Other relics still reposing within its protective bulwarks, include a baby crib, wool carding machine, harpischord, spinning wheels, and other hand-made furniture. Dozens of old documents and pictures are kept in showcases.
Original churns, utilized in the pioneers' creamery operations and sections of the cheese vat lie idle with other hand-fashioned utensils in the spring room. Spring water flows just as regularly through the cooling trough as it did during the settlers' occupation.
One of the most prized possessions which Heaton keeps carefully tucked away in a display case is the ancient brass telegraph key. A relentless line of old juniper poles still stretch from the Fort, clutching onto weather-beaten glass insulators and their connecting corroded wire.
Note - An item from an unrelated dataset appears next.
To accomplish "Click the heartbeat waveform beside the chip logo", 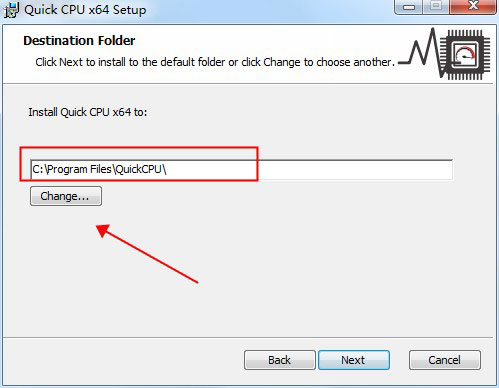I will click(421, 53).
Parts of a hand lathe remain in the courtyard mounted between porch beams. All railing and doweling used in the Fort's construction was turned on this manually operated tool. Across the enclosure from the lathe, the firing rail still hangs firmly against the wall. Shafts of light stream through gun ports, reminding one of grimmer days.
Leaving the Fort, the pathway leads between two spring-fed ponds where amiable white ducks, quacking garrulously, clumsily escort visitors. Silver cottonwoods line the footpath to the roadway. Incessantly rustling their metallic-looking leaves, they form a shimmering canopy high above.
Besides its rich pioneer background, Pipe Spring also offers visitors immaculately clean camping areas, a pond of sparkling spring water for swimming, and for the nature lover, wildlife and numerous birds for observation. Fruits and berries, planted by early settlers, and still bearing, are there to tantalize the most delicate palate. In fact, our family canned 11 quarts of blackberries and several pints of jam during a week's stay. Few parks offer such inducements.
A backward glance through the cottonwoods at the pioneer edifice, with its red sandstone walls reflected serenely in the placid waters, is a picturesque reminder of a people with vision and courage. Feeling and absorbing its spirit, visitors find Pipe Spring stands as a colorful and reverent monument to stubborn persistence and many sacrifices which our pioneers took in their stride to settle a frontier.